*TASK OBJECTIVE*
Find where "Select the Camisas" appears in the entries below. That line and all lines after it, through the last, are to be duplicated exactly, with nothing else.

*Records drawn from a dataset*
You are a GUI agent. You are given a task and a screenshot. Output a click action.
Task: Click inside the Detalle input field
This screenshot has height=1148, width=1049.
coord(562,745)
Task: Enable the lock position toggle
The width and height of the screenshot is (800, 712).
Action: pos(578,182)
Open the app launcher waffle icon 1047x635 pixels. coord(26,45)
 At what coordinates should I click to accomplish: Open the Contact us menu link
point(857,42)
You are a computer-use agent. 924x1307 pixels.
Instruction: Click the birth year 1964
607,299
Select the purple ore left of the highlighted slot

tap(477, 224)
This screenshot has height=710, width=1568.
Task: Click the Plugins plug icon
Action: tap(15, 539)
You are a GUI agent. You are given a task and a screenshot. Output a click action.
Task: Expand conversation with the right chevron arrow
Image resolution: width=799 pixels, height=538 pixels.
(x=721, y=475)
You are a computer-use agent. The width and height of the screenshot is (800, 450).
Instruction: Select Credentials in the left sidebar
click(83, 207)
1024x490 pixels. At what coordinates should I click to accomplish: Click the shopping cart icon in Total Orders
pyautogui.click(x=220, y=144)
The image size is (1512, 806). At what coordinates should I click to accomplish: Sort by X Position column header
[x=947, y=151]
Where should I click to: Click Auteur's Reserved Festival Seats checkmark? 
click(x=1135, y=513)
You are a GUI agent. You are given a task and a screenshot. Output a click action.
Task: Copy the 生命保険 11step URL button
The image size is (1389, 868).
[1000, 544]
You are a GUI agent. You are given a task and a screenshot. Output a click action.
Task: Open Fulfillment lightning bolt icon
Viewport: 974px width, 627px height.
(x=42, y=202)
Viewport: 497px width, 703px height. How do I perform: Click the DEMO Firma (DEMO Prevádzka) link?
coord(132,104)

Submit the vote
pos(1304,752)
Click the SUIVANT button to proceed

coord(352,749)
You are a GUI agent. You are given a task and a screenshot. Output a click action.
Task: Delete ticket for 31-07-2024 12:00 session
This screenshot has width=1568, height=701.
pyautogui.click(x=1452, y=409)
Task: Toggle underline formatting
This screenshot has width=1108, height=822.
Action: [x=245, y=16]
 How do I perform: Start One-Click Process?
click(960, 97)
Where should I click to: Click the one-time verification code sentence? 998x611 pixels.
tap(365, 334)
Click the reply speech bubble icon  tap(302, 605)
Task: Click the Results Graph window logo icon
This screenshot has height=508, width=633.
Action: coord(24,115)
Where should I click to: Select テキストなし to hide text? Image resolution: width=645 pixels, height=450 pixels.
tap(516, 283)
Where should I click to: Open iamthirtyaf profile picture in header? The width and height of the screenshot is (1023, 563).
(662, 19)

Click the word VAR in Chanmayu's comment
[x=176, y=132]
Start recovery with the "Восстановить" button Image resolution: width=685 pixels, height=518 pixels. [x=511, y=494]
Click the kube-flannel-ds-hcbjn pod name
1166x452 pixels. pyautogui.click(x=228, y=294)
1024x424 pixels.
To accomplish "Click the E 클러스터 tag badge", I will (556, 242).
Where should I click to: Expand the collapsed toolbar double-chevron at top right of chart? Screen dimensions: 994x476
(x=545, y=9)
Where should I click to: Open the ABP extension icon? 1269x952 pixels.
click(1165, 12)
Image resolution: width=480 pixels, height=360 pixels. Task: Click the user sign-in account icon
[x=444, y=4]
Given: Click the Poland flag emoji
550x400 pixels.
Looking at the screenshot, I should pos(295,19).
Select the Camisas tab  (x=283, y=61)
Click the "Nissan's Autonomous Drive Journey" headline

*EXERCISE ANSWER*
Select the Camisas tab  (x=283, y=61)
Click the "Nissan's Autonomous Drive Journey" headline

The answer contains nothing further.